• WORK TASK:
In the records below, find the line containing "You are a GUI" and transcribe it and every line after it exactly; leave the pictures out.

*** Opening RECORDED DATA ***

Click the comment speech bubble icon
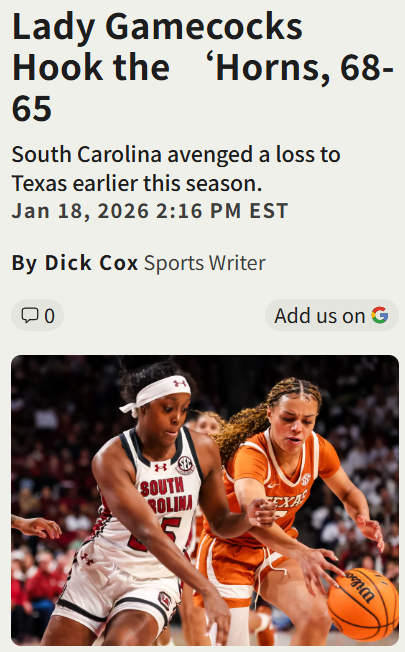This screenshot has height=652, width=405. coord(30,315)
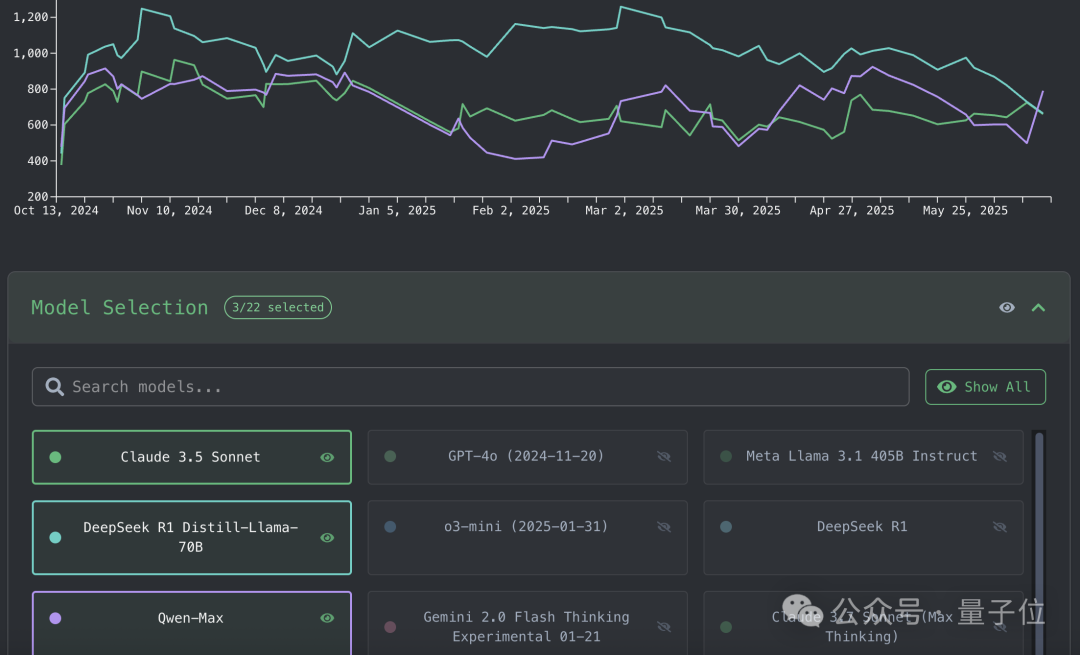Collapse the Model Selection panel chevron
1080x655 pixels.
click(x=1038, y=308)
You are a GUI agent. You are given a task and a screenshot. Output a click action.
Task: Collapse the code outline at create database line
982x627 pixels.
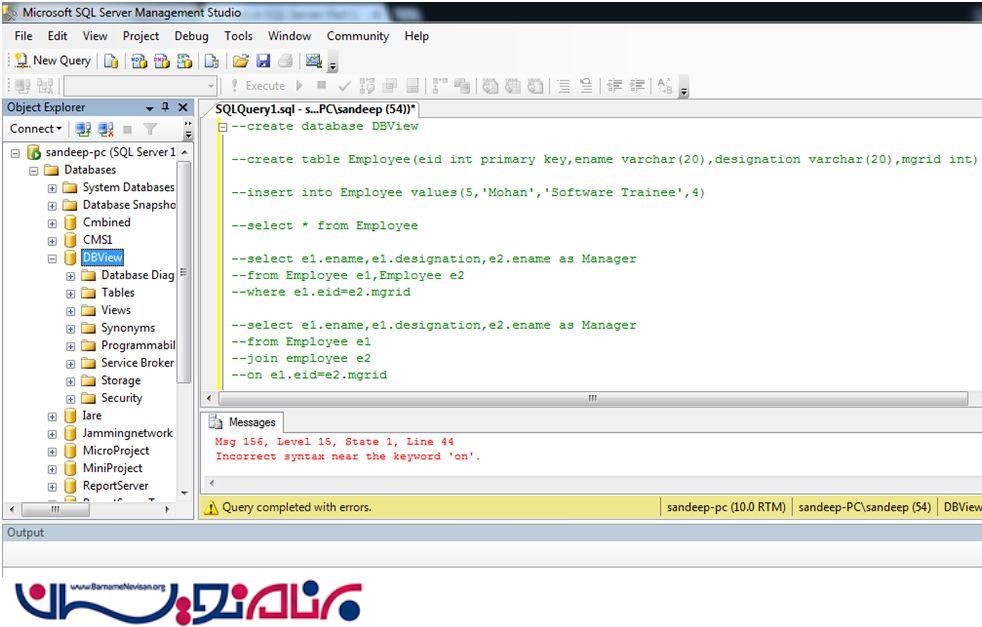point(222,128)
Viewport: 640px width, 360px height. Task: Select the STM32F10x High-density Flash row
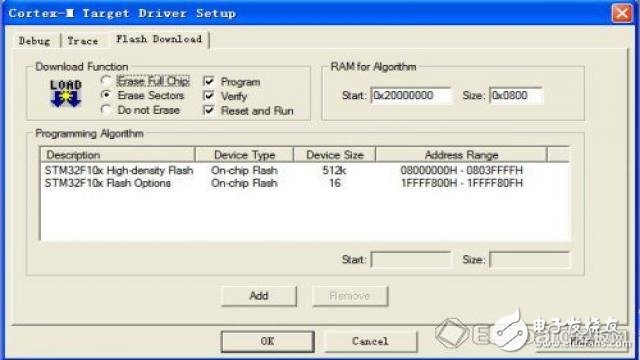[x=304, y=170]
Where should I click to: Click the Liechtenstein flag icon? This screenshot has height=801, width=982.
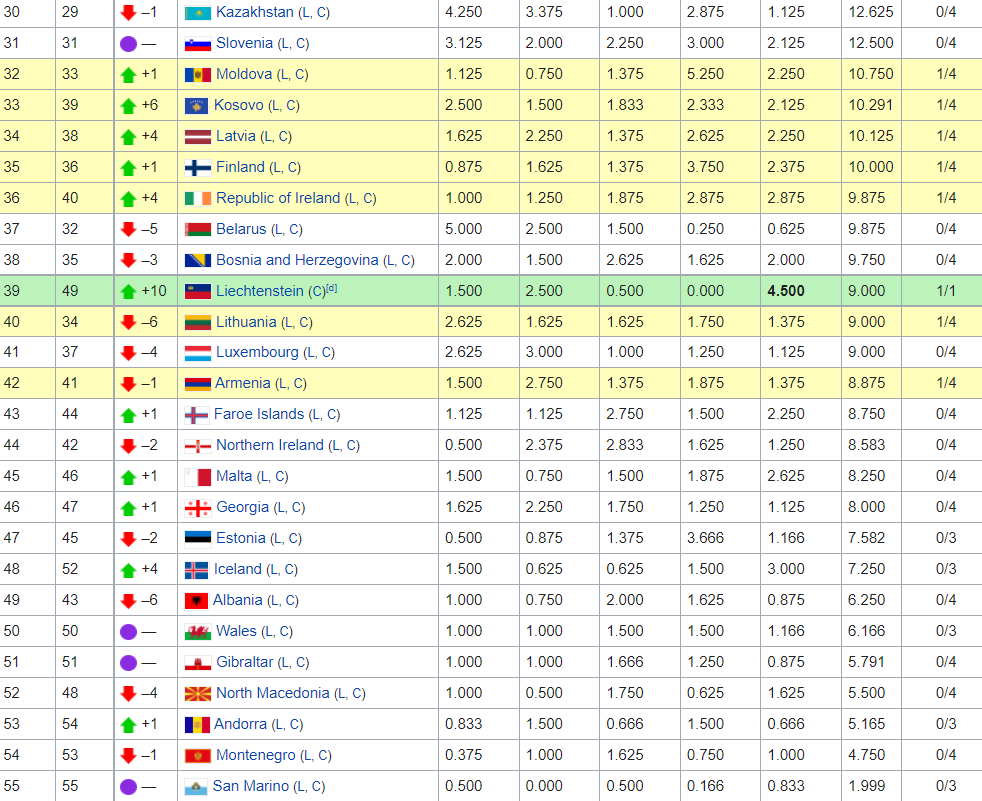(x=197, y=291)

*** Closing RECORDED DATA ***

• SOLUTION FOR THIS PROBLEM:
You are a GUI agent. You are given a task and a screenshot. Output a click action.
Task: Collapse the code outline at create database line
982x627 pixels.
point(222,128)
Viewport: 640px width, 360px height. Task: Select the STM32F10x High-density Flash row
[x=304, y=170]
Where should I click to: Click the Liechtenstein flag icon? This screenshot has height=801, width=982.
(x=197, y=291)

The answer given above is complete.